America is celebrating full football stadiums once again this fall. But this summer I was reminded that there's a lot to love about playing a golf course on campus. My recent trip to Michigan included visits to three university courses. It was a reminder that they should always be on your radar as a golfer. When publicly accessible, they are usually a great value. Their non-profit status and walkability generally means low-ish green fees (with some exceptions like Oklahoma State's Karsten Creek, which can charge $400 to the unaffiliated public!).
Collegiate courses can also help anchor a great buddies trip destination. You can pair golf with a sporting event or live music or meet up with some fellow alumni and pay a nostalgic visit to some old stomping grounds eating the chicken wings and burritos of your glory days.
The perks of collegiate golf courses
One of the perks of living in Ann Arbor is access to not one, but two excellent collegiate courses. Though both mostly require playing with a UM-affiliated player, that's rather easy to find in town. Even though the University of Michigan's Radrick Farms is technically private, I was told annual dues are somewhere around $1,500. That is value so insane that simply knowing this deal exists has probably ruined me from ever joining a $500-per-month private club.

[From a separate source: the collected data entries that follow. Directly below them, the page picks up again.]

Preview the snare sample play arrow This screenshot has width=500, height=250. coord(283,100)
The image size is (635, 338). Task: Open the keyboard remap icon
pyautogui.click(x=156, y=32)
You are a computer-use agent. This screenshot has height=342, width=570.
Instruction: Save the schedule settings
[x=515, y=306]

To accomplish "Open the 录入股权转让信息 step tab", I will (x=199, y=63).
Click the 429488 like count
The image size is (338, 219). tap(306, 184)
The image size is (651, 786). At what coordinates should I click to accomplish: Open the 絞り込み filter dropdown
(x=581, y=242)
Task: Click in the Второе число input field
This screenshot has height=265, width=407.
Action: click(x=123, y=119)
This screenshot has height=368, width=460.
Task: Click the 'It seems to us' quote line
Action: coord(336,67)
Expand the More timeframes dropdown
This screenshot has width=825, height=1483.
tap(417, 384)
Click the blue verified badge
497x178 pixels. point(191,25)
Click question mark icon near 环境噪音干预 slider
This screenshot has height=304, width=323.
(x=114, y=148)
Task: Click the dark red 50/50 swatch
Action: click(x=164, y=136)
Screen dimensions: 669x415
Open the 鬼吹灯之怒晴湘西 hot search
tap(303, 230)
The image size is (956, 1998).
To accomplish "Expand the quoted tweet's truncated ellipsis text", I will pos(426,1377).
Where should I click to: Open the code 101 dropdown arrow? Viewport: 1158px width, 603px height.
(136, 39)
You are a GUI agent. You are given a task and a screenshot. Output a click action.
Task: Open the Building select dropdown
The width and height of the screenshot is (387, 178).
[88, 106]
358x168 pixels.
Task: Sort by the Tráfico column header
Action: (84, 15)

Radrick Farms is a delightfully quiet place and underscores a key perk of a lot of collegiate courses: very few have a residential component to them. They're typically on shady, green parcels of land, even if they are located on a busy campus. That's the case for the University of Michigan Golf Course, the Alister MacKenzie design located across the street from The Big House and is bordered on three sides by busy roads. It makes for a compact routing that is very festive, and the many hills help buffer play. One spot at the top of the hill by the elevated 18th tee has several tees within steps of one another adding to a great vibe.
I also paid a return visit to Michigan State University's Forest Akers West Course, the headliner of two 18-hole courses operated by Sparty. This rolling parcel features a delightful routing with holes ranging from lightly to heavily forested. Combined with nearby Eagle Eye it makes for a dynamite one-two punch of tournament-worthy golf courses in the Lansing area. Like a lot of campuses out there, development is growing rapidly on campus, making the green space occupied by the West and next door East Course that much more valuable.
The best state for college golf?
It'd be tough to top Michigan in terms of its full roster of collegiate golf courses. In this golf-mad state, it seems like colleges large and small all have reputable courses on campus. Next to Ann Arbor in Ypsilanti, Eastern Michigan University's Eagle Crest Golf Club is a Top 10 Detroit Metro area public-access course that has been improving over the years thanks to a 20-year master plan that is updating this scenic course along Ford Lake. It's operated by the University but is also a rare southeast Michigan resort course with a Marriott hotel onsite.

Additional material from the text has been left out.